Martin Molan is the Chief AI engineer at Comtrade 360, overseeing the design and development of AI-related research initiatives and solutions. Ten years ago, he began his career with Comtrade Group as an intern. He first became a software engineer and eventually the machine learning engineer at Comtrade Gaming. He led the development of several AI solutions, most notably an intelligent bonus advisor and a real-time platform monitoring tool. When Comtrade 360 was established, he first took on the responsibility of an AI consultant before becoming the chief AI engineer. Currently, his role and research focuses on anomaly detection, anticipation, and digital twin creation methodologies. Besides Comtrade, he has collaborated as a researcher with CERN openlab, UCL center for AI, UNESCO International Research Center on Artificial Intelligence, University of Bologna and CINECA, Italy.
AI-Powered Monitoring of Cloud Applications
- Stopnja 400
-
Datum
ponedeljek
26. september 2022 10:45
Detecting an operation that deviates from the regular operation is crucial in reducing the system's downtime and increasing its overall availability.
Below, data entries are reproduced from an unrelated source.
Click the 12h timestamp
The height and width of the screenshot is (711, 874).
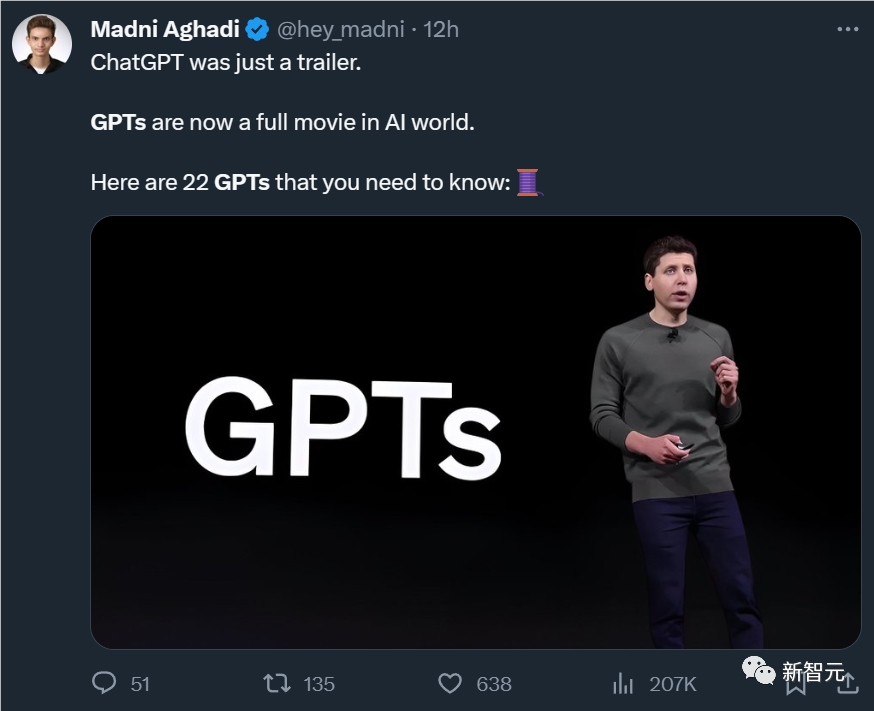(x=441, y=30)
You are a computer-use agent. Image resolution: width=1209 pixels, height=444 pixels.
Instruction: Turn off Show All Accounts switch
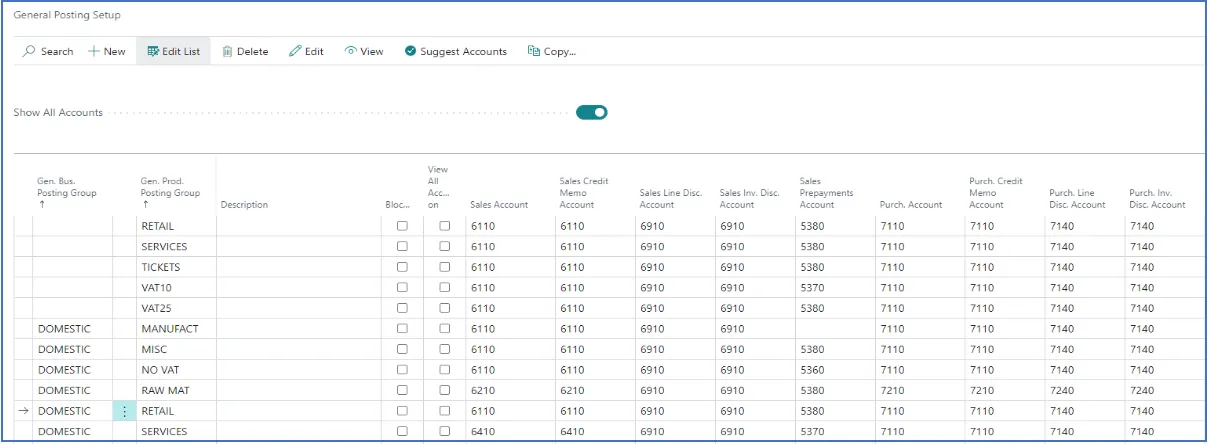click(592, 112)
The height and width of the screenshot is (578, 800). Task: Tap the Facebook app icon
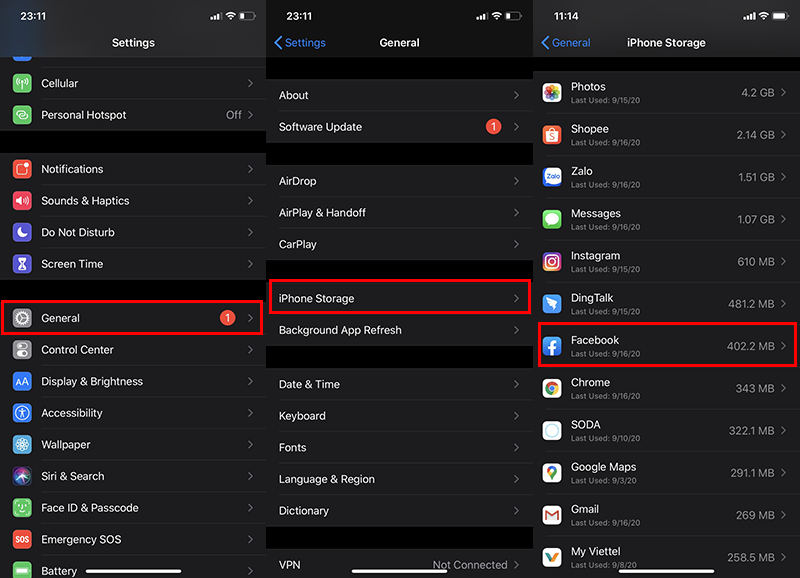click(552, 346)
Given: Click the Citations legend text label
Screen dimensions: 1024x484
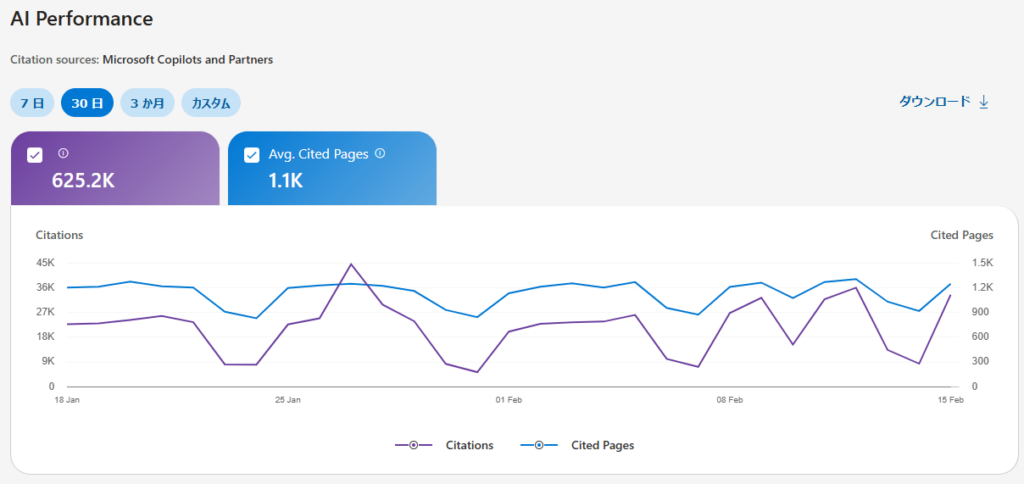Looking at the screenshot, I should (469, 445).
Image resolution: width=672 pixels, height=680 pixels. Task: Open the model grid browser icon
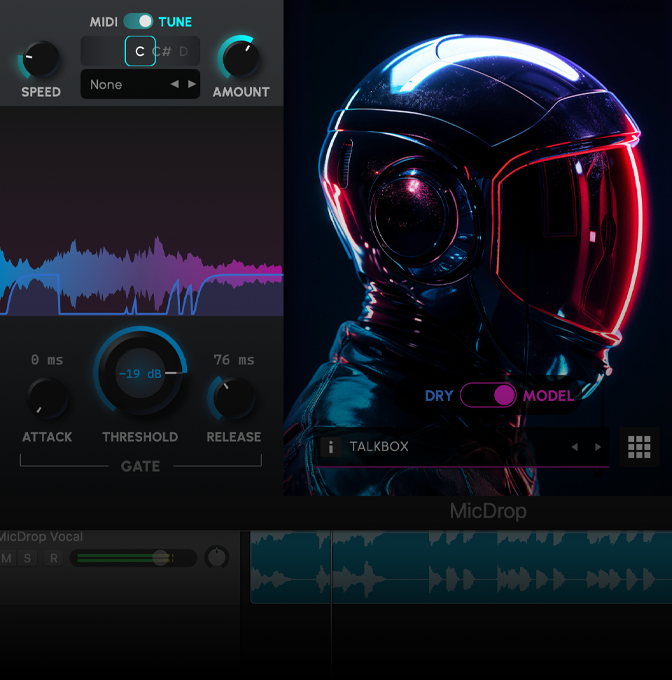tap(639, 447)
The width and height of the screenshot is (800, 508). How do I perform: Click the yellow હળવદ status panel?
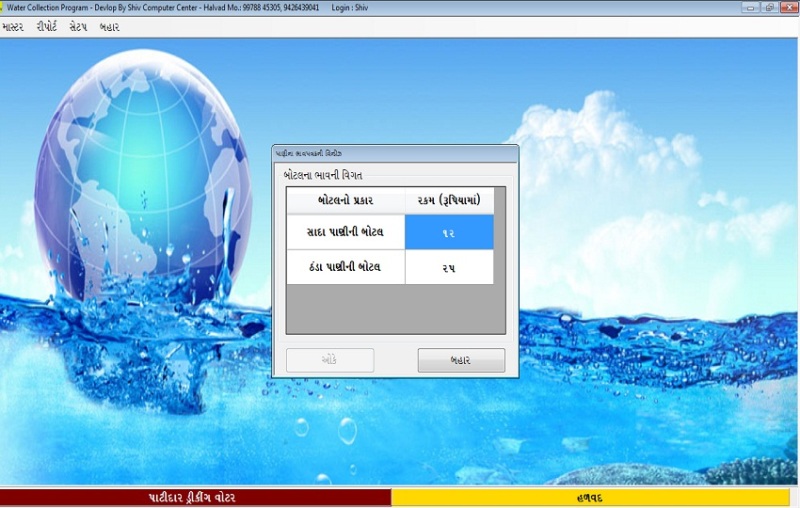tap(594, 497)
A data-driven approach to anomaly detection is based on training a particular class of neural networks called autoencoders. Traditionally, these neural networks (autoencoders) are trained semi-supervised, necessitating an accurately labeled training set. Accurately training sets (precise data about anomalies) are seldom available and represent a significant barrier to deploying data-driven anomaly detection. RUAD approach, developed by researchers from the University of Bologna and ETH, is the first modeling approach that has the potential to be trained even if the data about the anomalies is not available (in an unsupervised manner). In this presentation, we will show how we have taken the RUAD approach and adopted it in monitoring online retail platforms running on the cloud (MS Azure). To our knowledge, this is the first commercial deployment of data-driven, unsupervised anomaly detection for cloud applications. We have developed and deployed a system that automatically monitors the overall health of an online retail platform and automatically alerts the system administrators in the case of reduced availability. Data collected from MS Azure is submitted to RUAD, which analyses the data in real time and provides feedback to the system administrators. RUAD network was trained and is deployed on MS Azure. Deployment of the anomaly detection solution, which was trained without an accurate dataset of anomalous events, significantly reduced the time from the occurrence of the anomalies to the response from the support personnel. This, in turn, reduced the overall downtime and increased the platform's availability. The presented methodology applies to many cloud applications beyond online retail.